• Starting in 2010, state aids may no longer be allowed
• Farmers warn that without the state"s billions Romania will become 100% dependent on imports
• The state"s contribution to the payments per hectare might be increased by 20%
A delegation of the Ministry of Agriculture will be leaving for Brussels today, in order to negotiate with the officials of the European Commission (CE) a 20% increase of the subsidy allocated by the Romanian state for the payments per hectare for 2009, sources from the Ministry stated for our newspaper.
The subsidy per hectare for 2009, which will be allocated after December 1st, includes a financial allocation of 71 Euros (European funds) and a contribution from the state budget which will be set shortly, in agreement with Brussels.
The payment per hectare for 2008 is 107 Euros (60.75 Euros coming from the EU and 46.71 Euros from the state budget), and according to the procedure, this amount will increase annually.
According to our information, in 2009, farmers may receive a subsidy of around 140 Euros per hectare.
In asking the EU to allow a larger state budget contribution, Romania"s team will use two arguments: the first would be the issues generated by the economic and financial crisis, which could cause Brussels to be a little more lenient, and the second is that the three year period during which the state is allowed to provide aid to farmers will expire in 2010.
This restriction will most likely have a major impact on Romania"s agriculture, which is dependent on state aid.
In order to increase the compensation by hectare, Romania"s authorities, together with various farmer organizations, have taken countless actions with the European institutions.

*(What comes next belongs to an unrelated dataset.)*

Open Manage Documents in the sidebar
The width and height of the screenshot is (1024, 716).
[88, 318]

Romania"s agriculture provides plenty of reasons to be concerned, especially as the aids that Romanian producers receive are far below those of Western farmers, (which means they can"t compete on the common European market), and secondly, because we are probably just nine months away from the time when the State will be forbidden from aiding farmers any more.
State aid for farmers budgeted for 2009, amounts to 2,231,904,000 lei and will be granted in the form of subsidies for livestock farmers, the vegetable farming sector, subsidization of farming loans, diesel oil, domestic seed production and land improvement.

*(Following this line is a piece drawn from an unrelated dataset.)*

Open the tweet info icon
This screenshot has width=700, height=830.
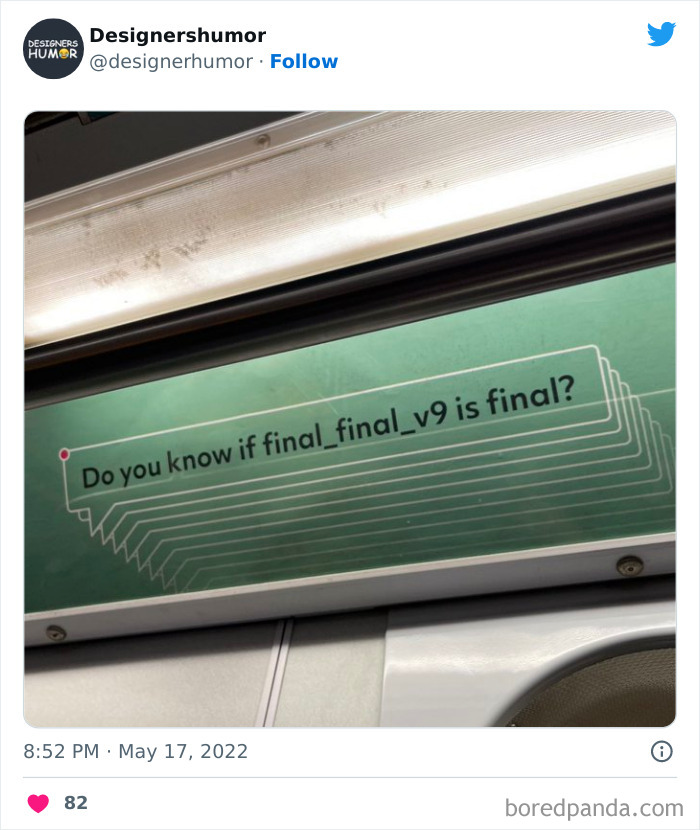pos(661,751)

"There is no way we can have competitive farming in Romania without these aids ", Ştefan Nicolae, president of the Agrostar Federation.
He said that farmers are extremely concerned by the possibility of these aids being cut starting 2010, and he said that Romania runs the risk of becoming 100% reliant on imports, if it is going to only rely on European farming subsidies or on the National Rural Development Program, especially as the latter didn"t work so well.

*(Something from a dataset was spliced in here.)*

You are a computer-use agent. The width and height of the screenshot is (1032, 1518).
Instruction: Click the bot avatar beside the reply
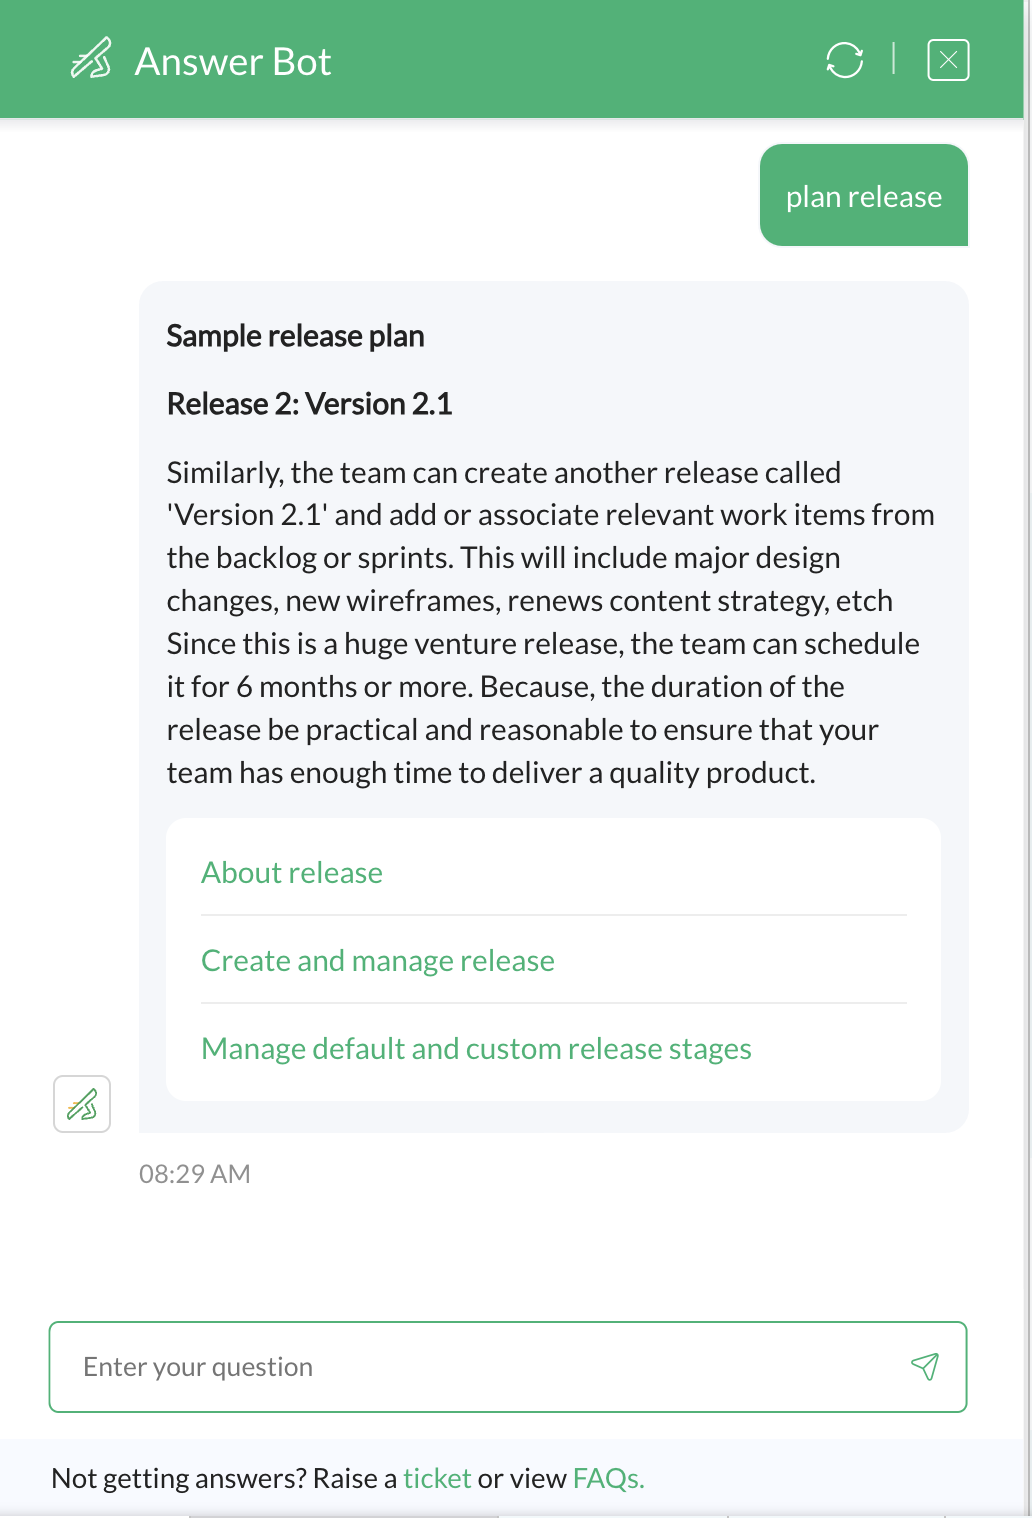[x=82, y=1104]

In turn, Daniel Botanoiu, the executive manager of the National Federation of Romanian Farmers (FNPAR), said that his organization has requested that the state aids be maintained by 2013, when the subsidies per hectare received by Romanian farmers will be similar to those received by Western farmers.
Agrostar also requested, through a memorandum, that the state aid be extended until 2013, an answer on this matter being expected in the coming months.